GIVEN RECORDS »
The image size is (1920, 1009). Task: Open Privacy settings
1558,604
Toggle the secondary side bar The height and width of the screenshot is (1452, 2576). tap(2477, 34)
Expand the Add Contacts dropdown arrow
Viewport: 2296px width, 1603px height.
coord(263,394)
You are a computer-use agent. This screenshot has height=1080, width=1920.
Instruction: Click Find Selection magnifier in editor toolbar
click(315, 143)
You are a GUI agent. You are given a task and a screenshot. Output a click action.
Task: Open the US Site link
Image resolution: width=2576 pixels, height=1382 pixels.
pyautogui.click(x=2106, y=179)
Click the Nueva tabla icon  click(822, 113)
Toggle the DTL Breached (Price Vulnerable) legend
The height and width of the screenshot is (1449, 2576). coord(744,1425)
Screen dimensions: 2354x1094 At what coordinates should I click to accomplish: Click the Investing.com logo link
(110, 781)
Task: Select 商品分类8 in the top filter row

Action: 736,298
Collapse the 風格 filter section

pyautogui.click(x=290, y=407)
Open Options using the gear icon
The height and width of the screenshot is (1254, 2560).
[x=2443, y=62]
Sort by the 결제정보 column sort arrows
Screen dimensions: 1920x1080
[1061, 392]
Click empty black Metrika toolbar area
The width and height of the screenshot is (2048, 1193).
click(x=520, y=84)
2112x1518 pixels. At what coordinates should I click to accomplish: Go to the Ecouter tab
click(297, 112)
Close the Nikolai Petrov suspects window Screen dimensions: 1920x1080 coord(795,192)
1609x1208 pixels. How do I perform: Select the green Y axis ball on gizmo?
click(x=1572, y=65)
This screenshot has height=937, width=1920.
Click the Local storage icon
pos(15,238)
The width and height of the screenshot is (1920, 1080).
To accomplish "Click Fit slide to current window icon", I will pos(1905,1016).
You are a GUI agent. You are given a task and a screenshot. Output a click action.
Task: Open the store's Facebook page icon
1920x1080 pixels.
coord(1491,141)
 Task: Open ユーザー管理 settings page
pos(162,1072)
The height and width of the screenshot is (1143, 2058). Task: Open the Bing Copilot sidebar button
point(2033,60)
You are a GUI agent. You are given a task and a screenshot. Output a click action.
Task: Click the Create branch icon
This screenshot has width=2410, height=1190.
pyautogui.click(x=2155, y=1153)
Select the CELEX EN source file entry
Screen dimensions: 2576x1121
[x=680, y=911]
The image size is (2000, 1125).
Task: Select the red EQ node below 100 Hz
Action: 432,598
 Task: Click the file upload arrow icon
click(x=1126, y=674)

AIM OF THE TASK »
Output the records above, each one exactly, with none left out.

TASK RESPONSE »
The image size is (1920, 1009). Task: Open Privacy settings
1558,604
Toggle the secondary side bar The height and width of the screenshot is (1452, 2576). tap(2477, 34)
Expand the Add Contacts dropdown arrow
Viewport: 2296px width, 1603px height.
coord(263,394)
You are a computer-use agent. This screenshot has height=1080, width=1920.
Instruction: Click Find Selection magnifier in editor toolbar
click(315, 143)
You are a GUI agent. You are given a task and a screenshot. Output a click action.
Task: Open the US Site link
Image resolution: width=2576 pixels, height=1382 pixels.
pyautogui.click(x=2106, y=179)
Click the Nueva tabla icon  click(822, 113)
Toggle the DTL Breached (Price Vulnerable) legend
The height and width of the screenshot is (1449, 2576). coord(744,1425)
Screen dimensions: 2354x1094 At what coordinates should I click to accomplish: Click the Investing.com logo link
(110, 781)
Task: Select 商品分类8 in the top filter row

Action: 736,298
Collapse the 風格 filter section

pyautogui.click(x=290, y=407)
Open Options using the gear icon
The height and width of the screenshot is (1254, 2560).
[x=2443, y=62]
Sort by the 결제정보 column sort arrows
Screen dimensions: 1920x1080
[1061, 392]
Click empty black Metrika toolbar area
The width and height of the screenshot is (2048, 1193).
click(x=520, y=84)
2112x1518 pixels. At what coordinates should I click to accomplish: Go to the Ecouter tab
click(297, 112)
Close the Nikolai Petrov suspects window Screen dimensions: 1920x1080 coord(795,192)
1609x1208 pixels. How do I perform: Select the green Y axis ball on gizmo?
click(x=1572, y=65)
This screenshot has height=937, width=1920.
Click the Local storage icon
pos(15,238)
The width and height of the screenshot is (1920, 1080).
To accomplish "Click Fit slide to current window icon", I will pos(1905,1016).
You are a GUI agent. You are given a task and a screenshot. Output a click action.
Task: Open the store's Facebook page icon
1920x1080 pixels.
coord(1491,141)
 Task: Open ユーザー管理 settings page
pos(162,1072)
The height and width of the screenshot is (1143, 2058). Task: Open the Bing Copilot sidebar button
point(2033,60)
You are a GUI agent. You are given a task and a screenshot. Output a click action.
Task: Click the Create branch icon
This screenshot has width=2410, height=1190.
pyautogui.click(x=2155, y=1153)
Select the CELEX EN source file entry
Screen dimensions: 2576x1121
[x=680, y=911]
The image size is (2000, 1125).
Task: Select the red EQ node below 100 Hz
Action: 432,598
 Task: Click the file upload arrow icon
click(x=1126, y=674)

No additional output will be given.